On Sun, 24 Nov 2002 Valdis(_dot_)Kletnieks(_at_)vt(_dot_)edu wrote:

On Sun, 24 Nov 2002 10:56:51 EST, Joe Baptista said:
No - and I can confirm that non exists or at least i have not seen any in
the public arena.

So there's *NO* public data to back it up that you know of..  They claim to
have several times more customers/users/whatever than even AOL, and *there is
no data* to back that up?

I accept their claim.  Much like I accept most data I get on the net -
including my own.  Basically I feel most data - including public - can be
challenged.  Postel once described the net as a very big space.  And i
feel the "space" is very hard to quantify.  I've seen many attempts and
i'm not that confident of their accuracy - at best the methodologies
employed show trends.

If I had time i'd investigate the claim myself.  But if you go to their
web page you will see the isp's who they pay to carry their part of the
namespace universe - which see www.new.net.  There are some big names
there and i'm sure a poll of those companies on their user bases can
validate or invalidate new.net's claims.

The truly interesting question would be: How much of their traffic is
"value-added", and not just acting as a caching name server for the current
root?  If they have 150M users, but only 379 of them use it as anything other
than a cache for the existing root, they're no more interesting than any
of the other alt.roots that you label "peanuts".

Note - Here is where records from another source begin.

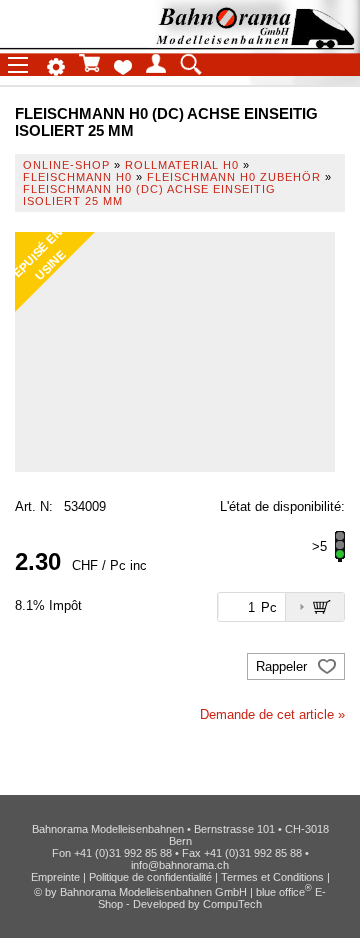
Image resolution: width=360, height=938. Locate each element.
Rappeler (283, 666)
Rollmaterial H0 (182, 165)
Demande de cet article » (272, 714)
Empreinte (55, 877)
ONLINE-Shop (66, 165)
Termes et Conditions (272, 877)
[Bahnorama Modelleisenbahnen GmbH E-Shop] (255, 42)
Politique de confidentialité (150, 877)
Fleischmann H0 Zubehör (234, 177)
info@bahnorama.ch (180, 865)
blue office (284, 892)
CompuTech (232, 904)
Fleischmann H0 (77, 177)
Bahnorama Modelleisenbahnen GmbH (153, 892)
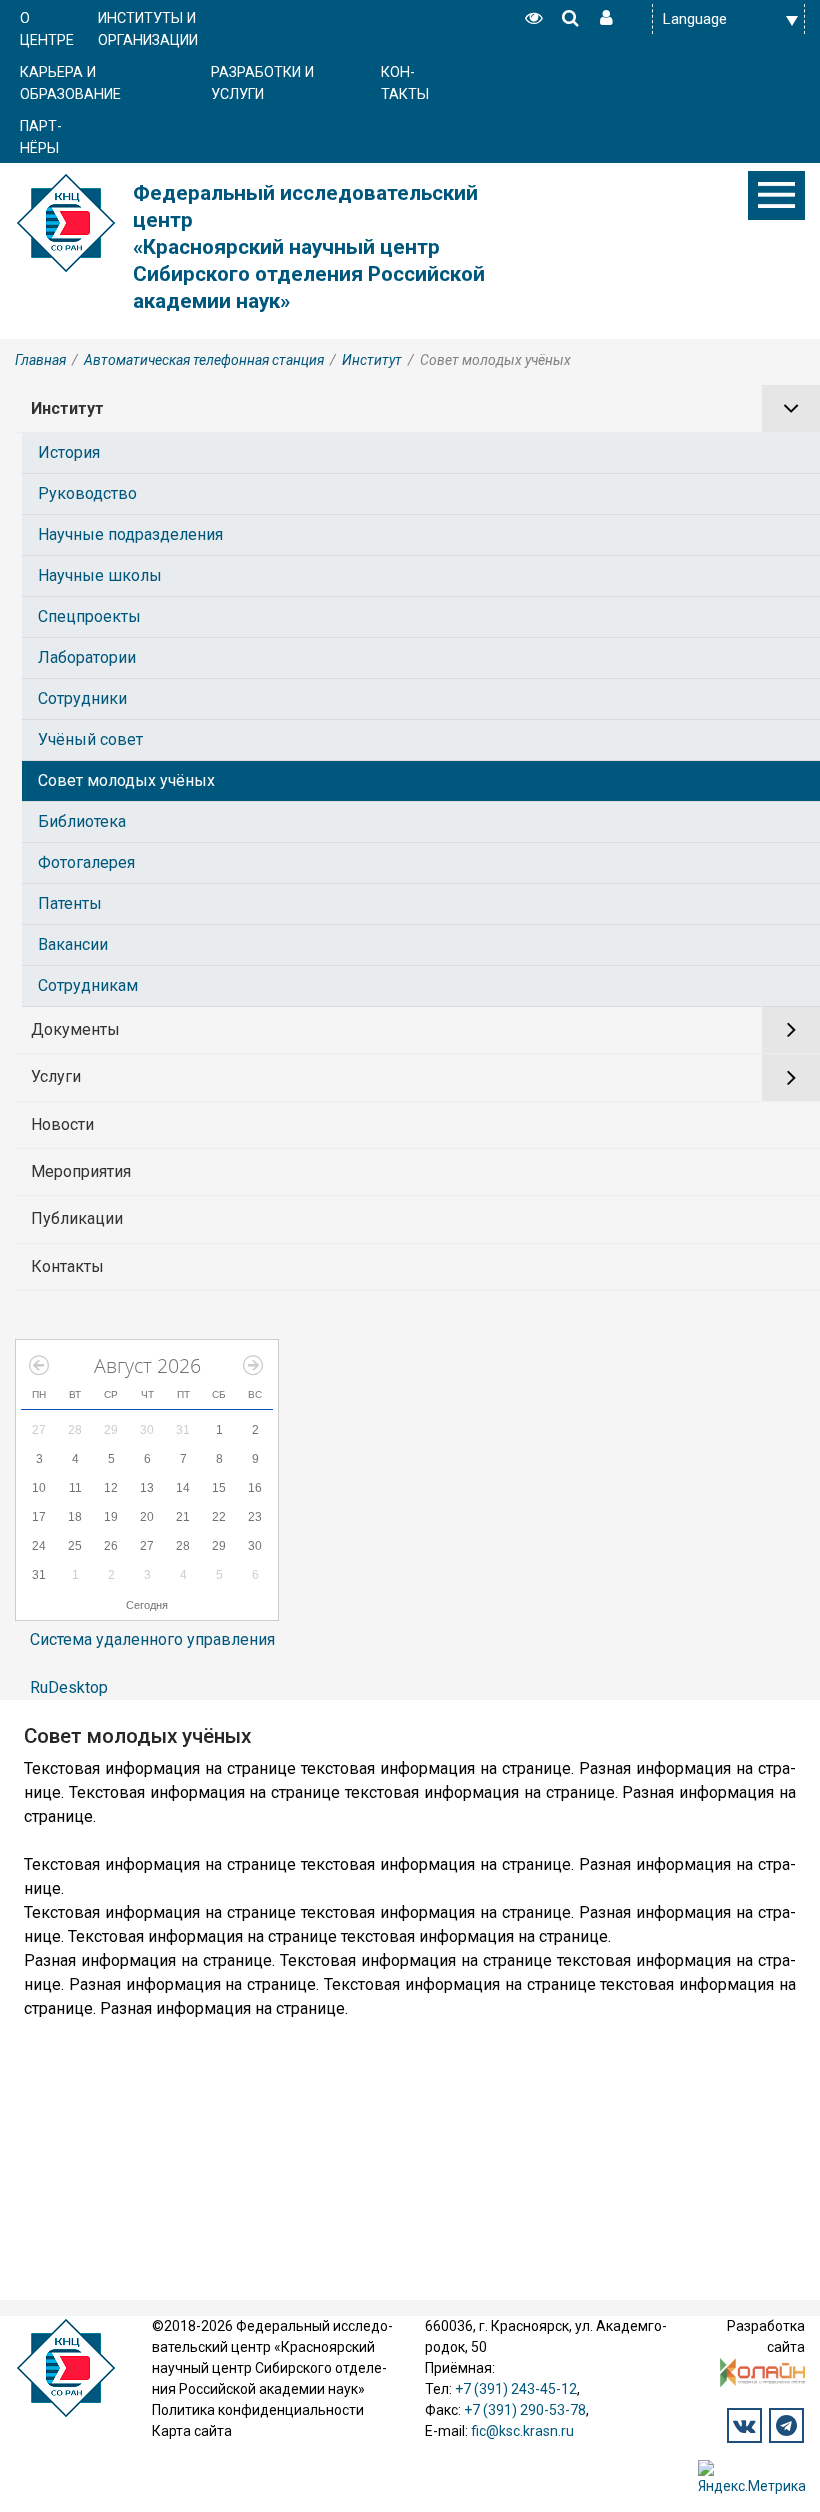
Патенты (70, 903)
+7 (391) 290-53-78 (525, 2410)
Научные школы (100, 575)
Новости (62, 1124)
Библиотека (82, 821)
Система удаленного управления (152, 1639)
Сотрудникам (88, 985)
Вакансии (73, 944)
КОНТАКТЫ (405, 83)
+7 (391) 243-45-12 (516, 2389)
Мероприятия (81, 1171)
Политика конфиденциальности (258, 2410)
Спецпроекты (89, 616)
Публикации (77, 1218)
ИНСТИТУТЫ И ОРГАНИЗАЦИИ (148, 29)
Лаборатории (87, 657)
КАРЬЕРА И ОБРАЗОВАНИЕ (70, 83)
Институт (372, 360)
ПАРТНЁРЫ (41, 137)
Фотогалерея (86, 862)
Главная (40, 360)
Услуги (56, 1076)
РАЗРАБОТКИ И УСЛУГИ (262, 83)
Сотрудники (82, 698)
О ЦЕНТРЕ (47, 29)
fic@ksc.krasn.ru (522, 2431)
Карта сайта (192, 2431)
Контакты (67, 1266)
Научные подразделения (130, 534)
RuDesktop (69, 1687)
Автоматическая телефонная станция (204, 360)
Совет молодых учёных (126, 780)
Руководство (87, 493)
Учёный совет (90, 739)
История (69, 452)
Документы (75, 1029)
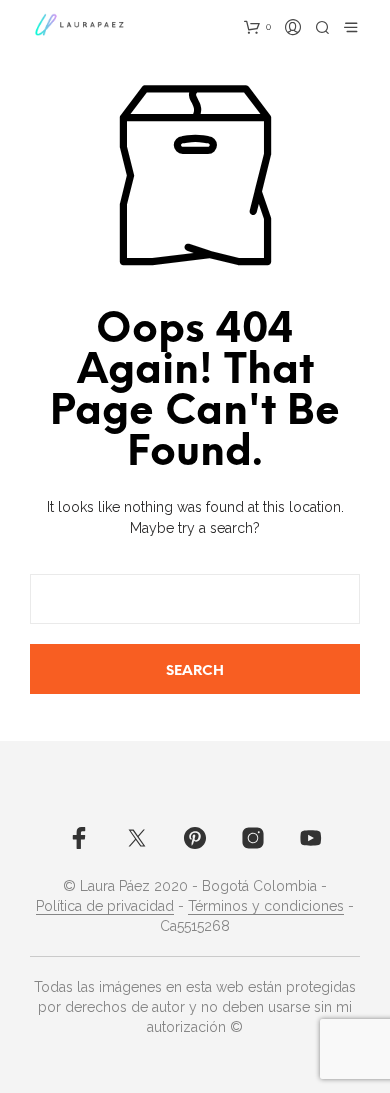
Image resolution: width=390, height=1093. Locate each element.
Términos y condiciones (266, 906)
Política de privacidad (105, 906)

Exactly.  I'm in 100% agreement overall here.  The .god and .satan top
level domain registries have over 8,000 domains registered this past year.
And most of them are parked.  They have been paid for but only a few
hundred resolve.  And this considering we have over 1000 users and a
majority of domains are registered to two bulk users.

And much of the same applies to most of the domains in the alt.root
universes.  alot of domains at namespace seem to be attached to something
- usually a web site - but most of those are web spaces set up by
namespace or namespace friends.

But I doubt we'll get any hard data of *that* detail when they haven't even
quantified how many users they have.

Well the one thing that really bother me about new.net is that they don't
do more.  OK - so let say their 156 M figure is bullshit.  I can live with
that.  But still whatever figure it is - I still think it's significant.
Even if they just have a 10% market share - it's still significant.

But the users of these ISP's are mainly ignorant of the fact that these
additional namespace options exist.  I find it surprising they have not
effectively marketed themselves through their existing user population.
Maybe i'm missing something here.  156 M people could easily start a
trend.

But I would not discount new.net's claims.  I'm sure they can support
their claims.  At the very least they do have market share in root server
operations irrespective of the means used to calculate it.

No data, but they want you to believe them anyhow.

It's called "Snake Oil", Joe....

it's all snake oil Valdis.  I see no difference between the ICANN or
new.net snake oil.  it's simply a snake oil of a different colour.